Remembering the LaFayette Clinic.

I admit, it is an obscure reference, if you’re not from Michigan. So I will fill you in.

There was this wonderful mental hospital in Detroit, LaFayette Clinic. Yes, it was a public hospital. But it was a cut above the rest. And it was on the foreground of research into treatment of mental illnesses. New medicines and cutting-edge therapies were being studied there. You may have not have heard of it. But there is a good chance your doctor did. It had nationwide fame for the research it did alone.

Then in 1992, Republican Governor of Michigan, John Engler, suddenly closed it.

It was a bargain for the residents of Michigan, something like just a dollar a year IIRC. And the good it did in this world was immeasurable. But Engler just closed it. People still wonder why. The way he did it hurt a lot of the families that had patients there too, I remember. Having the police just round up the patients, often not even telling their family members where they were taking them.

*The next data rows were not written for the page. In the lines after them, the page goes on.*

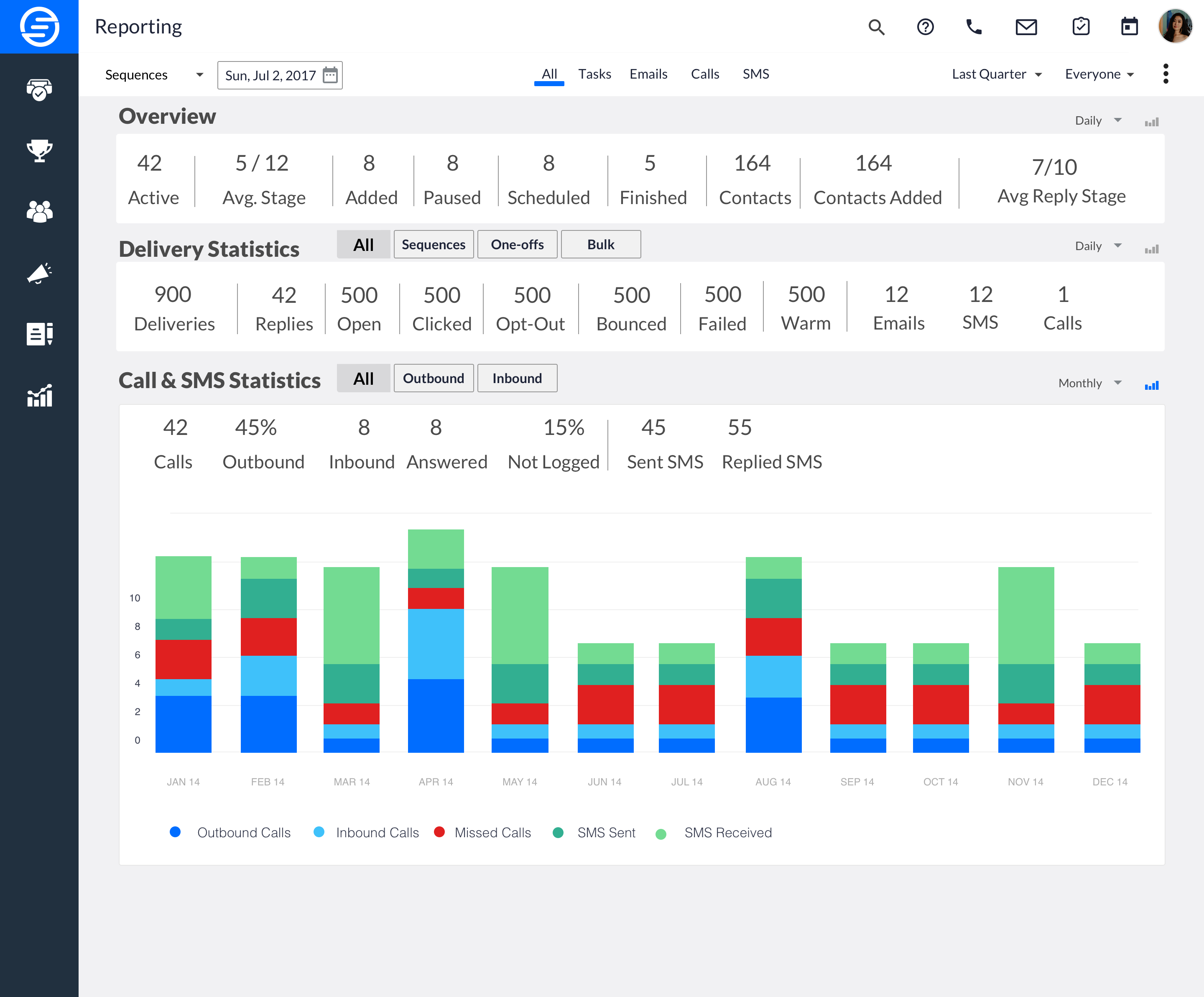Click the help question mark icon
The height and width of the screenshot is (997, 1204).
coord(925,27)
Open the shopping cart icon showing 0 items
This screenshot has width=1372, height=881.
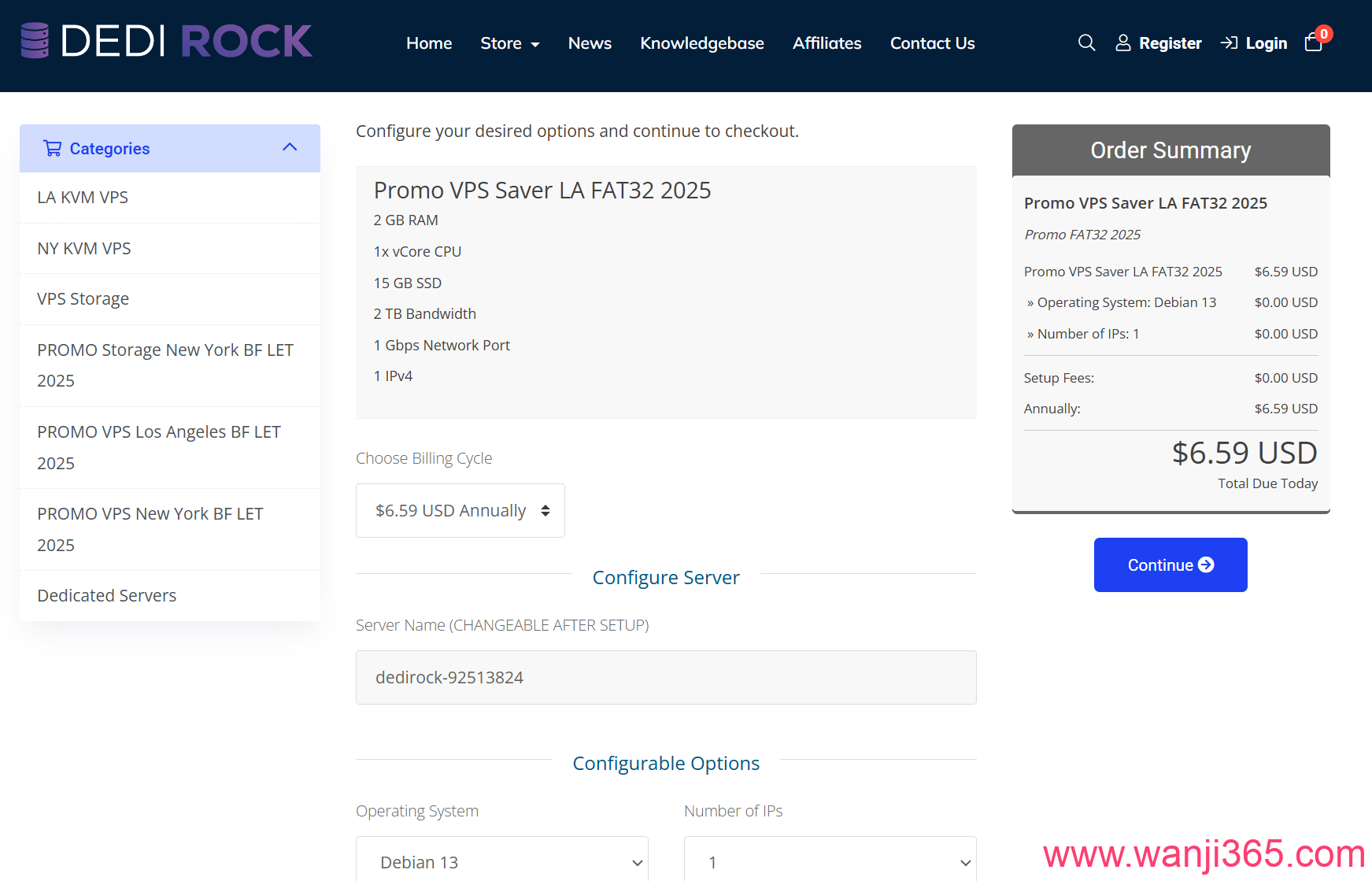(1313, 43)
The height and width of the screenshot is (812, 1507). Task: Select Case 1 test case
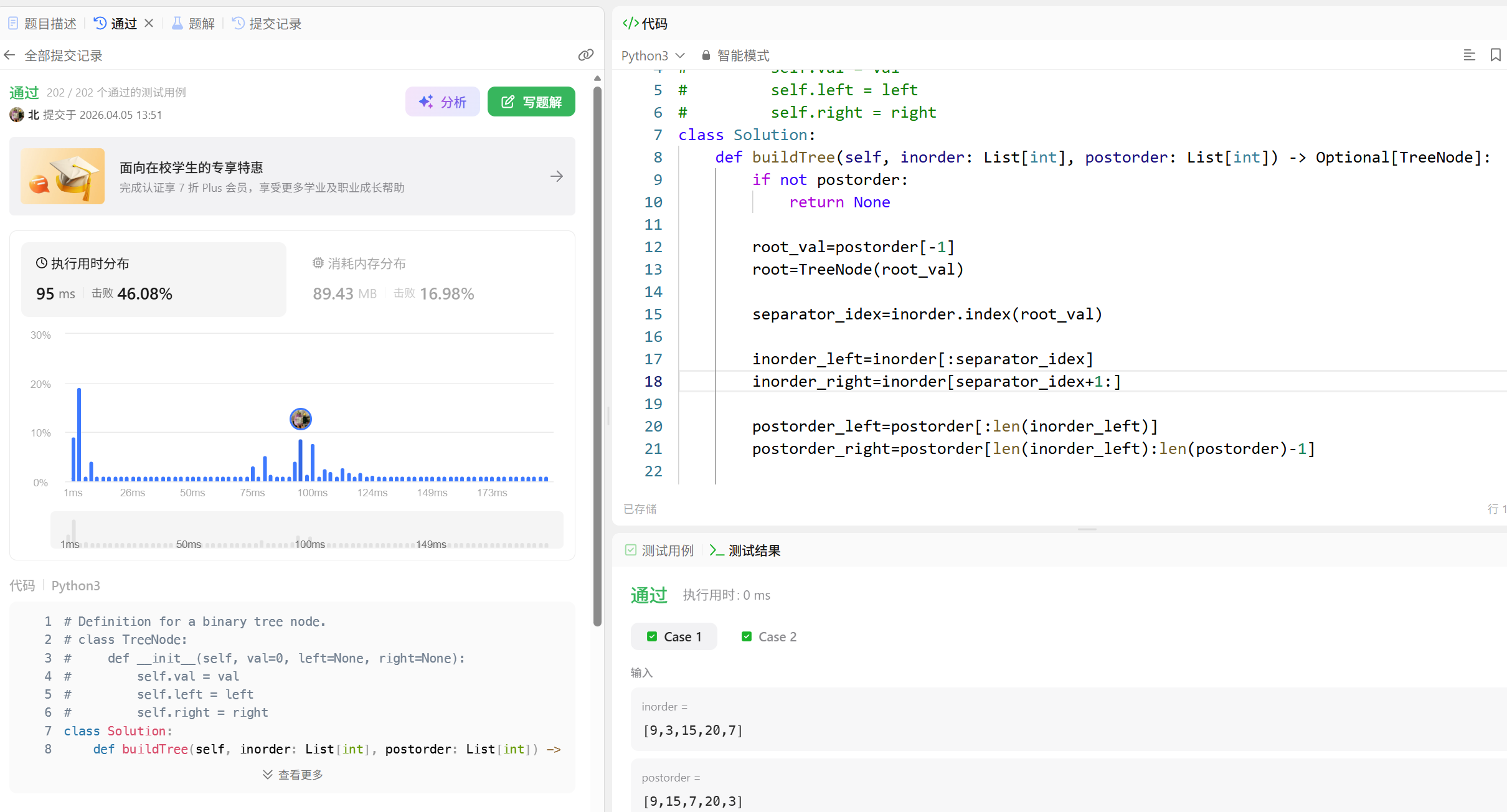coord(674,636)
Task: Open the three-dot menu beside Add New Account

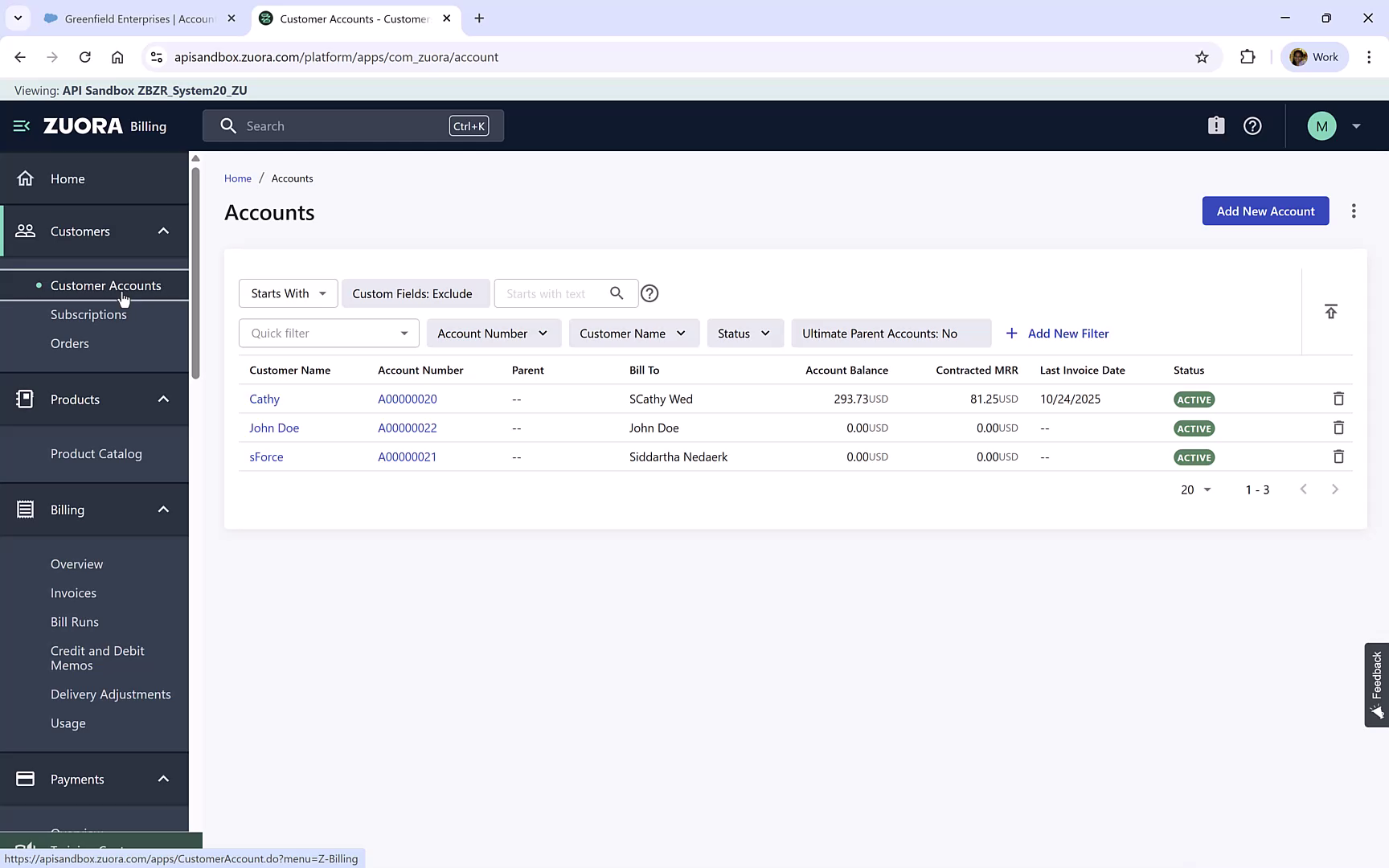Action: tap(1354, 211)
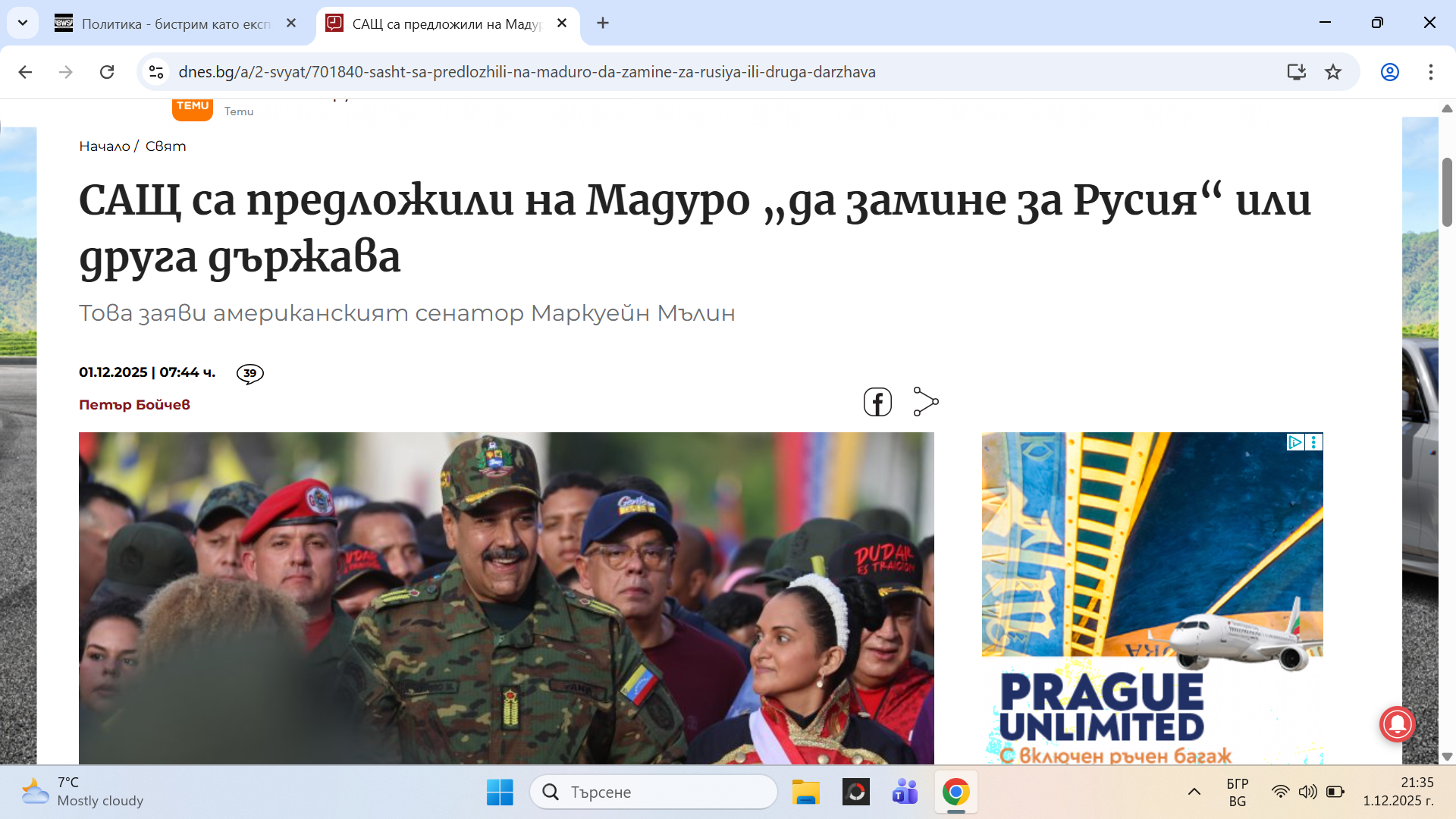The height and width of the screenshot is (819, 1456).
Task: Reload the current page
Action: 107,72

Anyways, Gov. Engler was clearly a sociopath. But this is not the “Pit”, so I am not going go into that. I was just wondering if anyone even remembers it, or even heard of it outside of Michigan, for that matter.

I did a Google search for the story. But all I could find was this.

You can do your own Google search, if you want. Just look up “closure of LaFayette Clinic Detroit”, if you want.

As I said, it was all tragic, very tragic. I think the loss, to research alone, is still felt to this day by patients and their families.

:):slight_smile:

Let me guess… largely “urban” patient base?

I remember it. Also Northville and Eloise.

It would have closed with or without Engler in office. Sign of the times. When was the last time you have seen a freestanding psych hospital? Or even a psych unit in a general hospital?
mmm

Yeah, it happened in California, too, though I don’t remember just when it started. I suppose it was a nationwide thing.

There was a famous, huge hospital in Camarillo which combined services for the mentally ill, the developmentally disabled, and those addicted to drugs or alcohol. The buildings were of a good-looking Spanish-California architectural style. It closed completely down and was eventually refurbished as a community college.